— START OF SOURCE TEXT —
Just outside of town, as Route 67 began to carry further down toward Ojinaga, Spartans and Vagabonds lay strewn across the land, some painted sky-blue, some orange, others pink, each to match the sky, each floating in their own space like ships on a desert sea. Sioux-style Teepees and Mongolian Yurts drifted quietly, barely disturbing the tranquility that embodied the space. Hidden away on this tawny piece of Chihuahuan grasslands, El Cosmico served as a waypoint for wanderers from around the globe, offering shelter to nomads and ego-maniacal pop singers for nearly seven years. But, upon our arrival, not a soul was to be seen.
With feet unsteady, we stumbled out of the still-quaking vehicle and began to wander among the campsite’s structures. We followed a shifting earthen pathway leading us deeper into the grounds. Several wood burning Dutch hot tubs sat drained of water, their disused fuel stacked neatly beside them. The slings of a hammock grove hung empty, its natural floor littered with antiquated travel journals. An outdoor kitchen stood abandoned, the smell of warm charcoal still hovering. There, we paused to savor the occasional wafts of creosote and oak that also came and went. On the table lay a notebook which, when opened, was revealed to contain works belonging to a brilliantly lonely desert poet. From the impenetrable content, it was clear. Someone legendary had been here. I stood for a few moments trying desperately to decipher the words before me, certain the answer to any question I ever had would be found somewhere within these pages. Minutes turned to hours. I remained, perplexed, until suddenly a figure appeared hovering on the horizon. Not unlike a malevolent cherub emerging from the embers of some medieval Parisian auto-da-fé, the creature loomed, draped in soul-destroying array, with jackboots, horror show hair, and a kind of “mug me” look. As it neared, I could just make out what appeared to be a clotted, sooty combination of baby powder and Colombian extract dotting its face. And, at once I knew to whom these words belonged. Fearful, I quickly placed the bizarre codex back onto the table, grabbed AG by the hand and fled. She would never know how close to Hell she had come.
— END OF SOURCE TEXT —
### [SET OF TASKS]
1: In the El Cosmico passage, for how long had the campsite been offering shelter to nomads?
2: Carry on the El Cosmico passage from the point where it stops.
— START OF COLLECTED DATA —
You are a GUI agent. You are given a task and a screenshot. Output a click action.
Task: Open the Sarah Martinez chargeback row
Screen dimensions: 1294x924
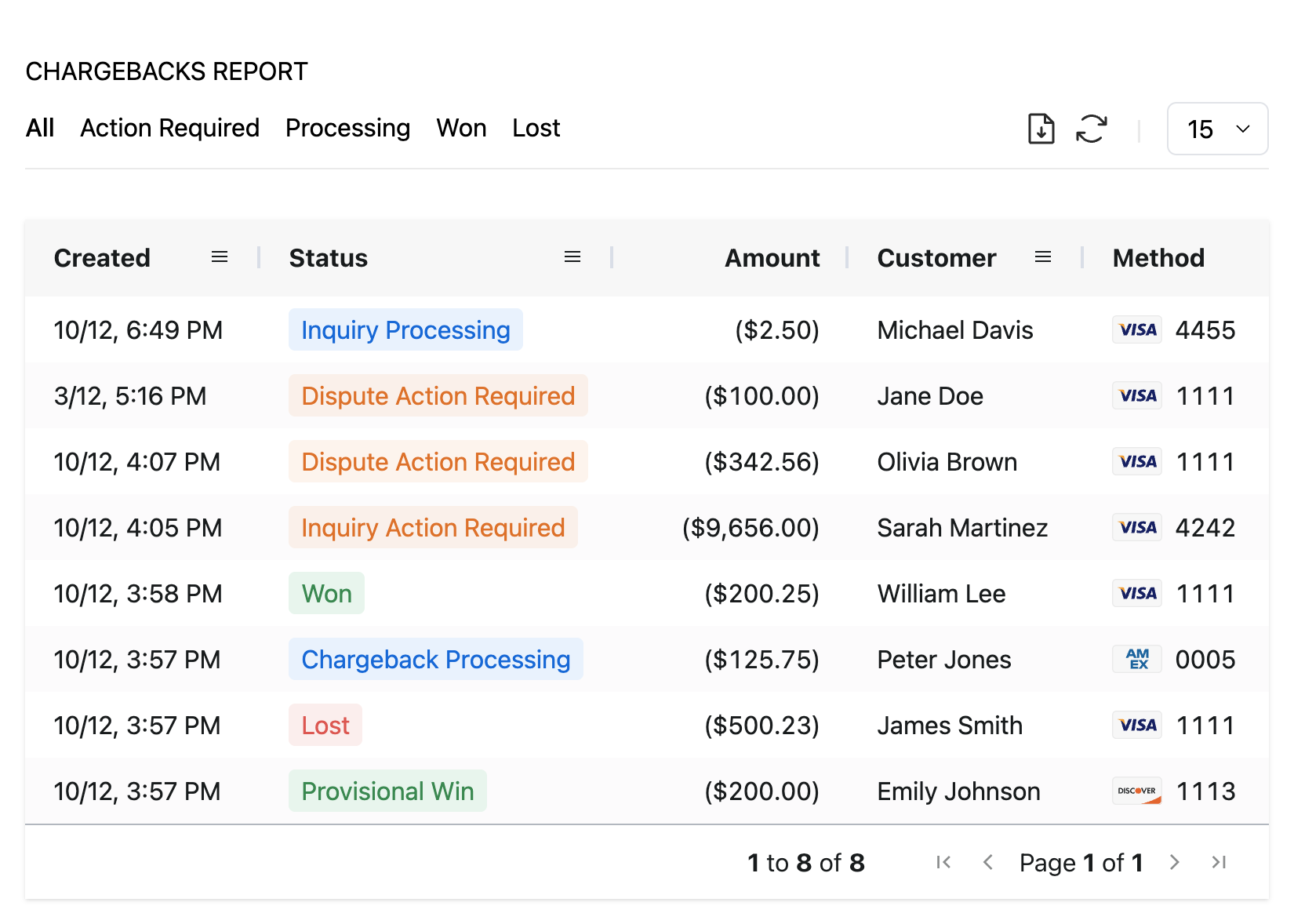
— END OF COLLECTED DATA —
### [ANSWERS TO THE PROBLEMS]
1: Nearly seven years.

2:
We scrambled into the relative safety of a nearby lobby house, bolting the door behind us. Pausing to catch our breath, we were immediately swaddled in a pleasant cloud of Piñon incense along with idyllic visions of nights sat round a campfire watching sparks ascend into a velvet sky over some remote part. Thoughts of the terror that lingered outside the door quickly vanished. Reconciled to this new solace, we turned only to find the place teeming with temporary denizens all sat nursing coffee, intently studying their respective mobiles and occasionally casting wary glances in our direction, their earlier arrival having somehow given them some unspoken claim over the place. A new kind of horror. We poured ourselves some house blend, checked in and perused the nomadic, desert-themed wares of the provision company several times until there was no other way to pretend we had a reason for being there.
Outside, all signs of humanity receded once again. Every now and then, the sound of some far away wind chime could be heard or a load of cans would rattle together for some unexplained reason. But, even here, the prevailing theme remained. Silence. That, along with a sense that we had arrived the day after something monumental. We crawled inside our teepee, collapsed onto the bed and began staring through the open smoke flaps at the clouds floating by, occasionally talking, occasionally listening quietly to the canvas swaying back and forth. In this moment, the solitude was just enough. Back in the world, they’ll tell you to chase other people’s contentment, to always move in the direction of something more. But, to hell with it all. In the end, who even likes anyone else, much less wants to share a life or a vacation with any of them? In this place, removed from everything, there was nothing left to do but watch the sky and notice.
When it was nearly time to set off once again I found myself forced outside, sat on a wicker stool, staring into space, listening to the dueling rackets of a horde of lusty cicadas and a blood-thirsty jackal. Or, maybe it was a Chupacabra. These things are difficult to know. Inside, through shafts of sunlight, moved a banshee, trying on one ensemble, then another, cursing my name and my recommendations. I sat back and gazed up at the ocean of blue above, picturing myself perilously clung to the side of the Earth. The sparse, orange-bellied clouds hung low. A cowman strolled past with a crate of Mexican beer slung over his shoulder. A coyote howled. In one day’s drive, we were half a world away.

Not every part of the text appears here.